Agreement interpretation
Disagreements concerning the content of an agreement may be various. In court, uncertainties concerning the agreement have to be removed by proof and rules concerning the burden of proof indicate which party must provide proof. Principally, both parties must demonstrate those facts and circumstances that they invoke for their benefit but in the event of a tie, the plaintiff loses.
A gap in an agreement can sometimes be filled by supplementary material, such as legislation or the contents of an established commercial practice. A commercial practice may not usually be invoked against a consumer, even though a consumer may invoke it against an entrepreneur. Supplementary material is always secondary. An agreement between parties must always be followed, unless it is in conflict with a peremptory provision.
Sources that are used to clear the contents of an agreement may be sorted into a hierarchy as follows:
peremptory provisions;
the agreement and what can be construed as being agreed;
commercial, or other comparable practice;
provisions that the parties may deviate from by agreement.
The aim of agreement interpretation is to examine what the parties meant by the agreement. If the mutual will and purpose of the parties can be found, it will supersede other interpretation material, even the written agreement. However, this rule may not apply to internationally oriented agreements, especially when the governing law is from a country following an Anglo-Saxon common law legal system.

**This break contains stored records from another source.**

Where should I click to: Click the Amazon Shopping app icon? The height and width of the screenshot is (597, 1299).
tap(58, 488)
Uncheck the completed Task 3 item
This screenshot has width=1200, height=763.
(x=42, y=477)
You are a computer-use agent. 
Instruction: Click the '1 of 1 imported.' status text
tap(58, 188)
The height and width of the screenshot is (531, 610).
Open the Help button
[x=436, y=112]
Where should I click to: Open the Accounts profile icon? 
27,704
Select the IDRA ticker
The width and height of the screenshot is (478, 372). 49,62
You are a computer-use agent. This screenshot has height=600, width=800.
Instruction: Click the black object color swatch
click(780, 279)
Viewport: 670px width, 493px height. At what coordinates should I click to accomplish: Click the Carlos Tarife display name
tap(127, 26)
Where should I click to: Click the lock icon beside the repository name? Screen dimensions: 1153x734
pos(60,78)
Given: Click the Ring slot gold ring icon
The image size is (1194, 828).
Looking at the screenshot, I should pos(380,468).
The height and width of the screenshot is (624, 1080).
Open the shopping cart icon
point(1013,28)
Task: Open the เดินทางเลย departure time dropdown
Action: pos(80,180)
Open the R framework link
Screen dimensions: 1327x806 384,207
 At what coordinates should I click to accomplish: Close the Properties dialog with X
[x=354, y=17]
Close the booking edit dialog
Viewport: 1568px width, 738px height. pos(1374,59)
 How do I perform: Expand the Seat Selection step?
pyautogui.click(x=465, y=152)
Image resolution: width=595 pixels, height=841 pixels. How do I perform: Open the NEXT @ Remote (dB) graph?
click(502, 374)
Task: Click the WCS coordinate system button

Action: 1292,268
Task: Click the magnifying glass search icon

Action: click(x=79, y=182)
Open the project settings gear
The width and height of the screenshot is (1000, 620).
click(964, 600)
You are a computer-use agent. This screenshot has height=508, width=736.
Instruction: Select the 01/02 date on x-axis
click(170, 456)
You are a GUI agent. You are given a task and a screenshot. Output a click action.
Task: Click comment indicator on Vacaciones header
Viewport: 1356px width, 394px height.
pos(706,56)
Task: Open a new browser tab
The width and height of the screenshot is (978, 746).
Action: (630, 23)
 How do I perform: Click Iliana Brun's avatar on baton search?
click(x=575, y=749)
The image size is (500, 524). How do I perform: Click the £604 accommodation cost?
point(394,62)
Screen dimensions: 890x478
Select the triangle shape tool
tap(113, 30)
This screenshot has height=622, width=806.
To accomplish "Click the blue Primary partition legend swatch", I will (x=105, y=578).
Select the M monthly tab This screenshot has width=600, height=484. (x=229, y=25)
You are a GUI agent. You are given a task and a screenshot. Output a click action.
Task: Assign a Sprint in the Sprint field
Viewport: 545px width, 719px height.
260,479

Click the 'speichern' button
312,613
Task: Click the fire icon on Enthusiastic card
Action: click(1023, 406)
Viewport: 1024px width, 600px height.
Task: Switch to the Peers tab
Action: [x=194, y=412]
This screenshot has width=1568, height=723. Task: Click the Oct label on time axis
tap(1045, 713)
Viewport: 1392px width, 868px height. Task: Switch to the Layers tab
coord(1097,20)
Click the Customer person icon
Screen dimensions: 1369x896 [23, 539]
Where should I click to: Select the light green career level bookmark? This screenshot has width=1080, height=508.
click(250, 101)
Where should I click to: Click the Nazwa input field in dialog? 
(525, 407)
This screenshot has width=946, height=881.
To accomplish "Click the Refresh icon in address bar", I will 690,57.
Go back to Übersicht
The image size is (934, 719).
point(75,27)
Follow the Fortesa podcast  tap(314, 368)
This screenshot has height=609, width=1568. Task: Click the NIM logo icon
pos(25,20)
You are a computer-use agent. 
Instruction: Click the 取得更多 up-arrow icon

Principally, the unclarity of an agreement is resolved by using the material that concerns it. Materials used in interpreting the agreement may be e.g. previous action of the parties, agreement negotiations, correspondence, circumstances at hand when drafting the agreement, choice of words, general use of language and professional terminology.
Temporally, that which has been agreed later supersedes that which has earlier been in force. If the agreement contains several documents (main agreement and appendices), conflicts may occur within the documentation. Therefore, it is recommended to have a provision in the agreement stating in which order the documents will be applied.
Some recommendations exist for interpreting agreements. For example, an unclear agreement may be interpreted to the author's detriment. Provisions limiting liability are commonly interpreted narrowly.